Define your success, and then work backwards
The second is about bicycles. This one may make you laugh. I grew up without much biking experience, because I didn’t live in a good place to bike. My experience stopped with a 1 speed bike with foot brakes, on level ground, and without traffic. I really haven’t biked since then. Since my kids were learning to be more confident bikers, I was not enjoying being left out the family rides, and a few years ago we bought me a bike. A standard adult bike, with multiple gears, hand brakes, and one that requires me to tip the bike over on its side to get my foot to touch the ground because it’s so tall. After a few years of sitting in the garage, it came out today because one of my kids may be growing into it. So we’re going to give it to them to ride. And me? I finally realized that I will never reach my goals of biking with the family, or going on slow paced errands to the grocery store paired with exercise, with that bike (at least not from where I am now). Instead, we found a kids bike for me. Instead of purchasing a kids bike for my kid, we’re purchasing a kids bike for me; a pink kids bike. Sounds crazy, right? Except it’s not. Yeah, I wish it wasn’t pink. But we finally thought to measure my inseam, and I’m technically too short in the leg to fit a full size adult bike well. Mix that with all of the other challenges because of my low level of starting competence, and the result was a bike that sat unused, dreams unfulfilled. I will define success by achieving the outcomes I want, and if a kids’ pink bike is what will get me to join the family bike rides and to bike to the store to pick up milk instead of getting in the car, then a kids pink cruiser bike is the tool I will use.
Forget about how non-standard it looks
And the third is about gardening. The kids and I have been seed saving, and there was a lot of seed to save this year, so we’ve had hours of time around the kitchen table together already, with hours more to come. During that time, we’ve been discussing what’s tastiest, and therefore what we want to grow in our limited space deck garden again next year. Because that’s how you choose what to grow in a vegetable garden, right? The vegetables everyone wants to eat? Today, after I’d already been hit over the head with “this bike isn’t fitting my bike needs”, I came to realize that what brought us the greatest vegetable garden joy wasn’t a deck full of produce. It was the friendly bees, and the butterflies, and the hummingbirds, who fed from the produce’s flowers, and who made us smile and exclaim out loud simply by being there. So yes, our planned vegetable garden for 2023 will contain some tasty food, but mostly it will contain early, mid, and late season flowers to attract and feed our favorite smallest neighbors, and their presence will be how we define vegetable gardening success.
Can you do it?
Without the right fit, the right support, the frogs were literally dying. My dreams of accompanying my family and getting some faster-than-walking exercise had been squashed for years because it didn’t occur to anyone to find the gear that fit me. And after several years of gardening, we’ve finally realized it’s okay to focus on what brings us the most joy – not the tasty produce, but the wildlife (the produce is a bonus).

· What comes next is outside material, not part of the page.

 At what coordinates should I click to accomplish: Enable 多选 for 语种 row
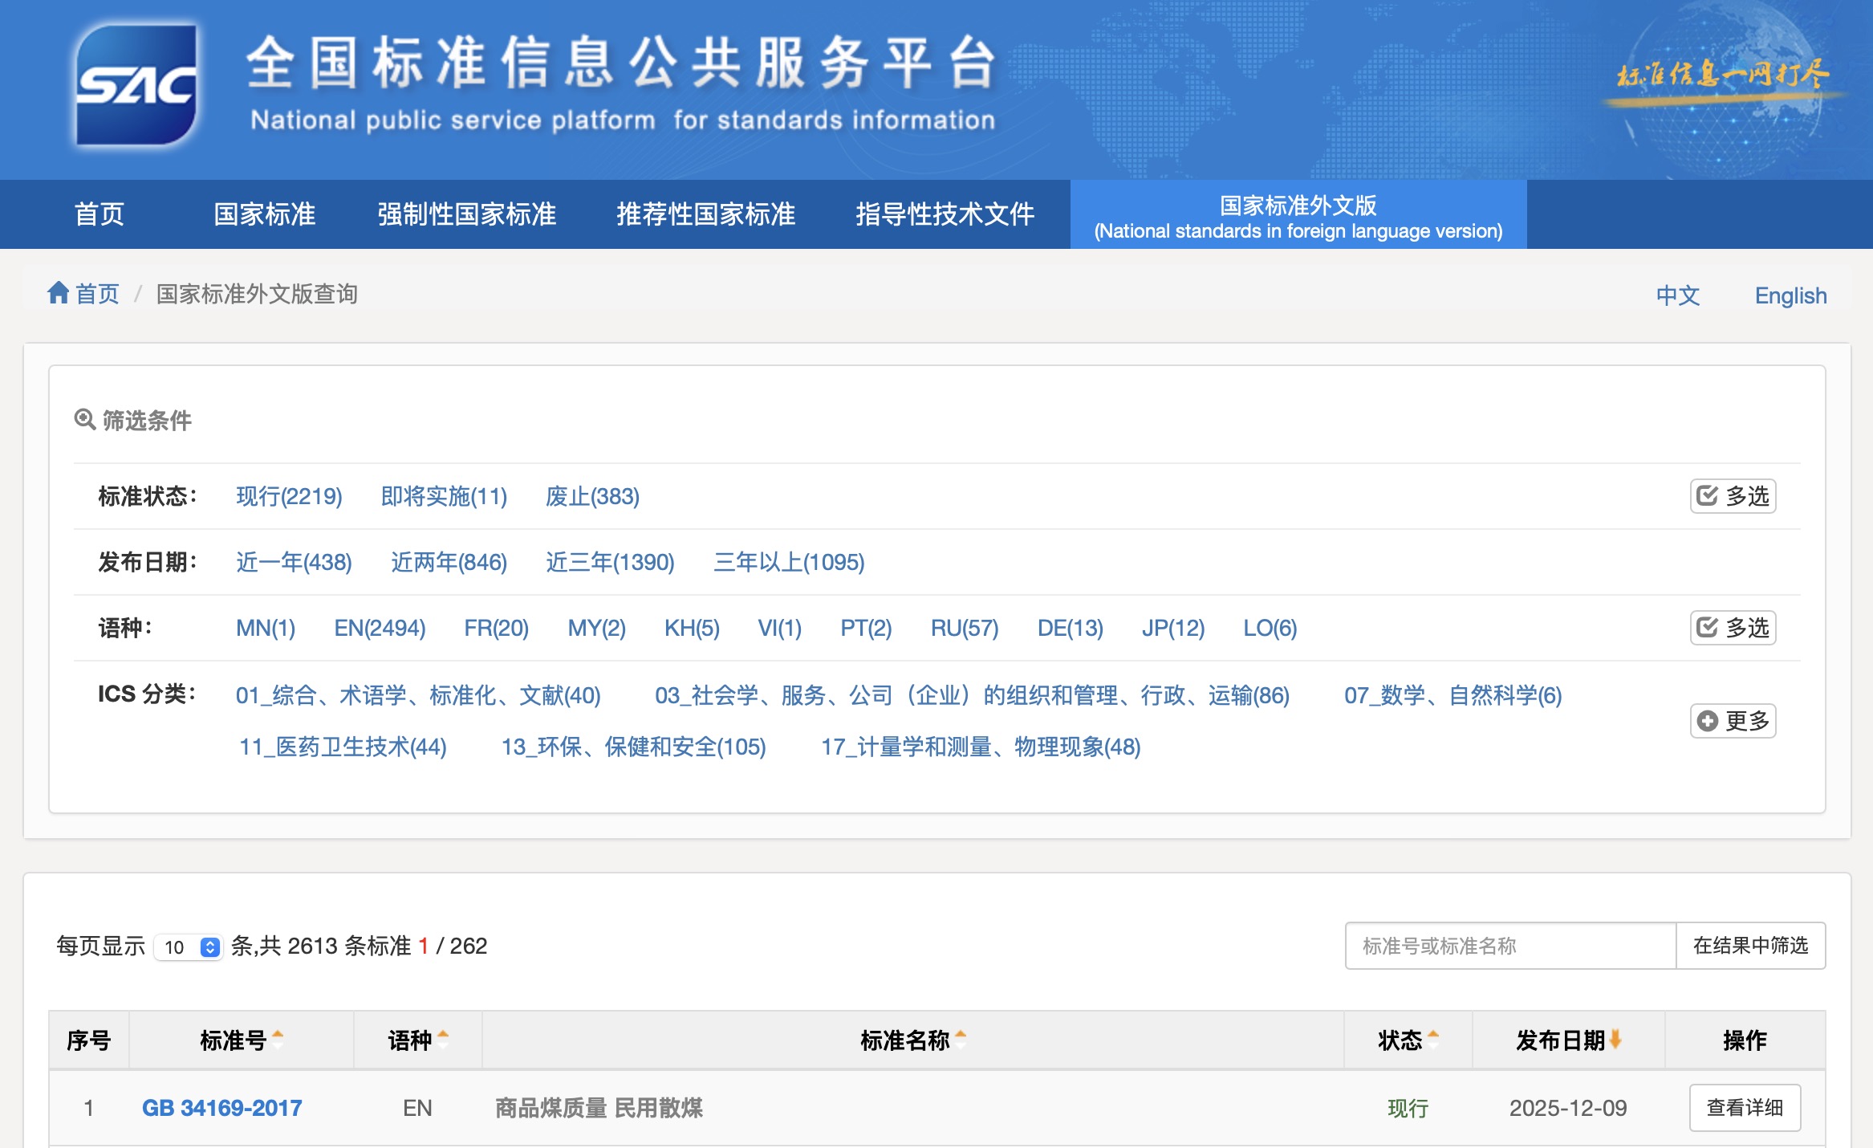1733,628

What about you? Do you currently have the space, and physical and emotional support, to thrive in your own way? What about after your next big life change comes your way (kids, career, parents aging, retiring, relocating), will you still have what you need then? If you don’t, or think you won’t, what are/will be those holes, and how can you get them filled in? What do you need that goes against the standard way things are being done?